**** Texto para revisão ****

O projeto de integração europeu sobreviverá à Covid-19, mas é preciso reconhecer que a União Europeia passa por uma grave crise política em função da pandemia.
Mundo afora, o novo coronavírus trará como consequência o aumento do nacionalismo e o resgate da importância do papel do Estado na economia. A pandemia fará lembrar que governos atuantes e efetivos são necessários.
Ocorre que, em boa medida, os membros da União Europeia abriram mão de soberania sobre seus orçamentos, suas fronteiras e suas moedas em prol de um projeto comum. Ao longo de décadas, a união os fez mais fortes. Agora, há dúvidas.
Na Itália, um dos epicentros da Covid-19, aumenta rapidamente a insatisfação com a União Europeia. Acentuando tendência pré-pandemia, os italianos agora claramente mudaram de campo. De entusiastas da integração, passaram a eurocéticos.
Uma pesquisa neste mês mostrou que 53% dos italianos estariam prontos para sair da União Europeia ou abandonar o euro, segundo a Economist.
Muitos na Europa questionam se a austeridade fiscal que veio com a crise do euro não teria semeado o caos de hoje. Desde 2012-2013, hospitais fecharam e o número de leitos diminuiu na região, afetando especialmente o sul da Europa.
Ao mesmo tempo, é mais fácil culpar Bruxelas e a falta de solidariedade dos vizinhos do norte do que reconhecer que suas próprias autoridades são irresponsáveis. “Milão não pode parar” foi slogan promovido pelo prefeito da cidade antes de a crise explodir.
Para apoiar os esforços de recuperação econômica, franceses propõem um fundo de resgate. Espanhóis falam na necessidade de um novo Plano Marshall, desta vez intra-europeu.
Itália, Espanha e vários outros cobram a solidariedade prometida e insistem na criação de “coronabonds”, títulos que seriam garantidos por todos os países do bloco, inclusive os com bolsos maiores. A Alemanha resiste à ideia.
Não escapou aos desiludidos que o belo discurso da chanceler alemã, Angela Merkel, sobre a crise do coronavírus, não incluiu a palavra Europa sequer uma única vez.
Por enquanto, a resposta à crise no plano europeu é insatisfatória, inclusive pela falta de entendimento comum. Ao mesmo tempo, os países que podem têm, individualmente, tomado medidas para mitigar problemas domésticos.

****

O que se pede –
1. Responda com base no texto sobre a União Europeia e a pandemia:
(a) Segundo a pesquisa citada, que porcentagem dos italianos estaria pronta para sair da União Europeia ou abandonar o euro?
(b) Que slogan o prefeito de Milão promoveu antes de a crise explodir?
(c) Que país resiste à criação dos "coronabonds"?
2. Prossiga com o texto sobre a União Europeia e a pandemia a partir da última frase apresentada.

**** Entradas fornecidas ****

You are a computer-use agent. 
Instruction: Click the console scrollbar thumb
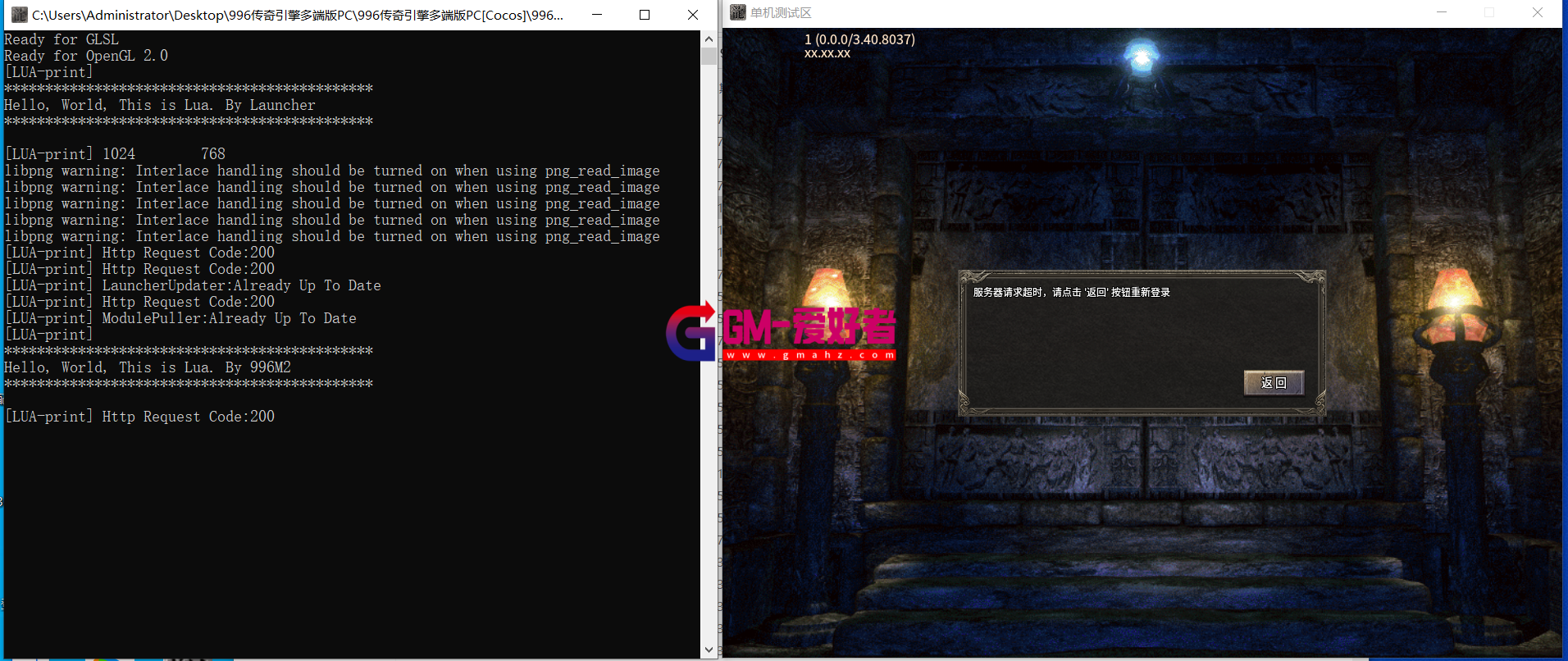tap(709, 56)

****
**** Entradas fornecidas ****

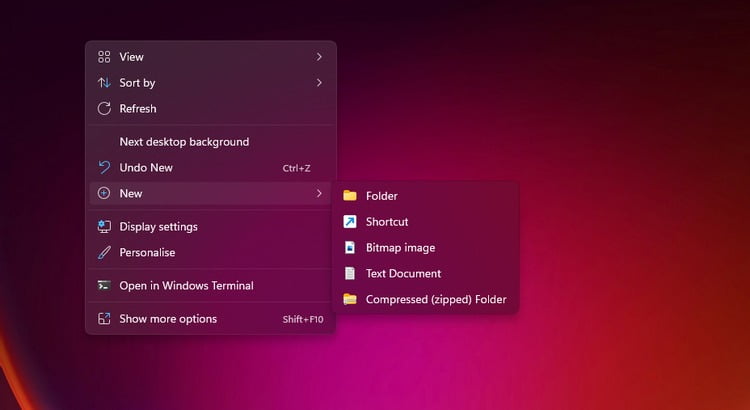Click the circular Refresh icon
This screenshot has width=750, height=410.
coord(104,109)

****

Lista de respostas –
1.
(a) 53%.
(b) "Milão não pode parar".
(c) A Alemanha.

2.
Membros mais endividados, como Itália, Espanha e Grécia, têm menos recursos e margem de manobra. Para parte dos seus cidadãos, a sensação hoje —justificada ou não— é de que apostaram numa canoa furada ao transferir poderes a Bruxelas e não obter o retorno esperado quando mais precisam dele.
Os otimistas veem na crise uma oportunidade de a Alemanha exercer liderança e responder à altura ao que a própria chanceler chamou de maior teste que a União Europeia já enfrentou.
Em fim de governo, Merkel legaria para a história a capacidade de mobilizar a Europa e comprovar o valor da integração. Entretanto, pesquisas indicam não haver muita disposição entre os alemães para solidariedade financeira neste momento.
A ausência de respostas robustas à crise aumentará o euroceticismo especialmente nos países mais afetados pela pandemia. A frustração com a União Europeia tende a se transformar em pressão para que os países membros recuperem poderes que antes tinham.
No mundo pós-pandemia, capacidade de ação do Estado será ativo mais valorizada, o que aumentará o risco para a União Europeia caso seja percebida como ineficaz.
O cenário de recessão econômica e de esgarçamento do tecido social em todos os países membros agrava o problema porque aumenta as expectativas sobre Bruxelas ao mesmo tempo em que diminui sua capacidade de resposta.
O projeto de integração europeu resistiu a vários choques na última década. Não sem traumas, mas sobreviveu à crise do euro, ao brexit e ao desafio imigratório. Sobreviverá também à pandemia. Mas a situação exige cuidado. A União Europeia está doente —e não se trata de gripezinha.